The Service Provided
We carried out an Agile Team Benchmarking project to understand the productivity, cost efficiency, delivery speed, and process quality of the team and the code quality of the product they develop and maintain, and how these metrics compare to industry peers. The approach used was the following:
One team was selected, which was the scope of the measurement.
Of all these teams, a set of sprints was selected to measure.
A certified FPA analyst measured the functional size delivered by these teams in these sprints.
In the meantime, data was collected on these sprints: e.g., effort hours spent per function, defects found, and resolved, etc.
Using the data and the functional size delivered, the following metrics were calculated:
Productivity (hours spent per FP delivered).
Cost Efficiency (Cost spent per FP delivered).

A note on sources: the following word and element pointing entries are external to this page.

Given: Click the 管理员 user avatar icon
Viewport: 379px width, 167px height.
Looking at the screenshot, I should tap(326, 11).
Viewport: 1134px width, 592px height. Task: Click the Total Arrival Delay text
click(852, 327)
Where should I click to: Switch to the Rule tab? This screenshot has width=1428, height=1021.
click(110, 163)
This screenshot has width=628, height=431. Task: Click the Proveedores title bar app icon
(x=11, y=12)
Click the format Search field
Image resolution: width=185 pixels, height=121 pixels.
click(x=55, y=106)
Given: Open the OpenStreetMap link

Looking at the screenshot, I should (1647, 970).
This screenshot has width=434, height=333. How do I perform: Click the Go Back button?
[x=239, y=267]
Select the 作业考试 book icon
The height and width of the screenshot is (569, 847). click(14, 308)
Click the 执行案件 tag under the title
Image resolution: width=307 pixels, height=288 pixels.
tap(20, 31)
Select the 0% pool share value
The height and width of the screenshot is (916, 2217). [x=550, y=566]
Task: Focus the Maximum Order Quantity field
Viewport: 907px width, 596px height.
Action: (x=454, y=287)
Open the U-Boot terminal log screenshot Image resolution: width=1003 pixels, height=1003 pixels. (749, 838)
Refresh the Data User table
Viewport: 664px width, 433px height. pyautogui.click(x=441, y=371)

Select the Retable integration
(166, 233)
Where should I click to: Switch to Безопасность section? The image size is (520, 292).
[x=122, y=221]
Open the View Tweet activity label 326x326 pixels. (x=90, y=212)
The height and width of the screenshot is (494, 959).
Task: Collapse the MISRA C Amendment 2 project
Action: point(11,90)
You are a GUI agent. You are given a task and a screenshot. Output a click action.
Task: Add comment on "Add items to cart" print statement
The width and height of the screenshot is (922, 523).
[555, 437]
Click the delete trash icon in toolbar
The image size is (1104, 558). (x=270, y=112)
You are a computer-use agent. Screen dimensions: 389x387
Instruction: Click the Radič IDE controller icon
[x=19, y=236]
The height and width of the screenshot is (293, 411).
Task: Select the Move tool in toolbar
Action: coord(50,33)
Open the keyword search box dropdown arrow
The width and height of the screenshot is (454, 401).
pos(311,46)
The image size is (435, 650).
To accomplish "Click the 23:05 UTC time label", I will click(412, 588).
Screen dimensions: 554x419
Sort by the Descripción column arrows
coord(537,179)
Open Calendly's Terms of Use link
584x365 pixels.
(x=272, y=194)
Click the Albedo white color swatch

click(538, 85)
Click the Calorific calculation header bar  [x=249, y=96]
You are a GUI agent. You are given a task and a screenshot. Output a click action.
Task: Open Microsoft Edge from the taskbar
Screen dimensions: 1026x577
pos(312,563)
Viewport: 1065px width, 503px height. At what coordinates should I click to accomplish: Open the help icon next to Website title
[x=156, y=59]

Delivery Speed (FP delivered per calendar month).
Process Quality (Defects per FP).
These metrics were benchmarked against carefully selected peer groups based on factors such as the technology used, industry sector, team size, etc.
In addition, a code quality measurement was carried out to understand the maintainability, performance, security, robustness, and transferability of the code.
The outcomes achieved
All results were reported to both management and the teams, where the teams also got an actionable plan to improve the metrics and code quality. The benchmark showed that the Team performance was quite good, higher than the peer group. Interestingly enough, also the code quality of the custom code of the application was very good and very few critical violations of important ISO 5055 and ISO 25010 rules were present. Those that were present were easy to resolve in relatively little time.
However, it turned out that the application still contained a lot of risk, as it contained many out-of-date and very risky open-source components. As it turns out, the company did not have an open-source component management process in place, and the components used were never updated or replaced by newer ones. The automatic code analysis showed all the Open-Source components used in the code, the version used, all risks in that version (known vulnerabilities and license risks), and a timeline of newer available versions, including the vulnerabilities and license risks in those components.
The use of older open-source components is risky in many ways. Apart from obvious potential security risks, there may be license risks. Some licenses can even force you to release to complete application code to the community. In addition, software obsolescence means that older open-source components may not be maintained any longer by anyone. Some may even have been written in obscure languages nobody knows any longer. This means that if a problem arises in such a component, it is nearly impossible to fix it yourself, and nobody else is going to fix it. Unfortunately, we have seen this in many organizations, where too little attention is given to the updates of open-source, which can actually put entire companies at risk, for instance, to a ransomware attack.
The results of the Agile Team Benchmark project were very helpful for the company, as it identified an important 'blind spot' in their application development processes, which of course, they addressed immediately.
The main deliverables were:
A Management presentation with the major findings, observations, and recommendations on site at the headquarters of Turkcell in Istanbul. Team meeting with the team to show the most important findings and to explain the results and the improvement plan.
A Management Health dashboard with the scores on the health factors, the critical violations found, and metrics like technical debt, technical size, functional size, etc.
An Engineering dashboard with the (critical) violations found in the code, with their exact location, the reason these are considered (critical) with reference to the source standard or best practice, and how to remediate the violation.
An Architectural Blueprint in Imaging, where all connections between the components, frameworks, layers, etc., are made visual to facilitate the understanding of how the application works.
An overview of the used open-source third-party components, the versions of these, the known vulnerabilities and license risks in these versions, and recommendations to upgrade the components with high risk to newer and safer versions.
An improvement plan with concrete actions to improve the quality of the application even further, and to remediate the very few critical violations that were in the code, including a simulation of the results in the scores after carrying out the actions, including the estimated effort to carry out the plan.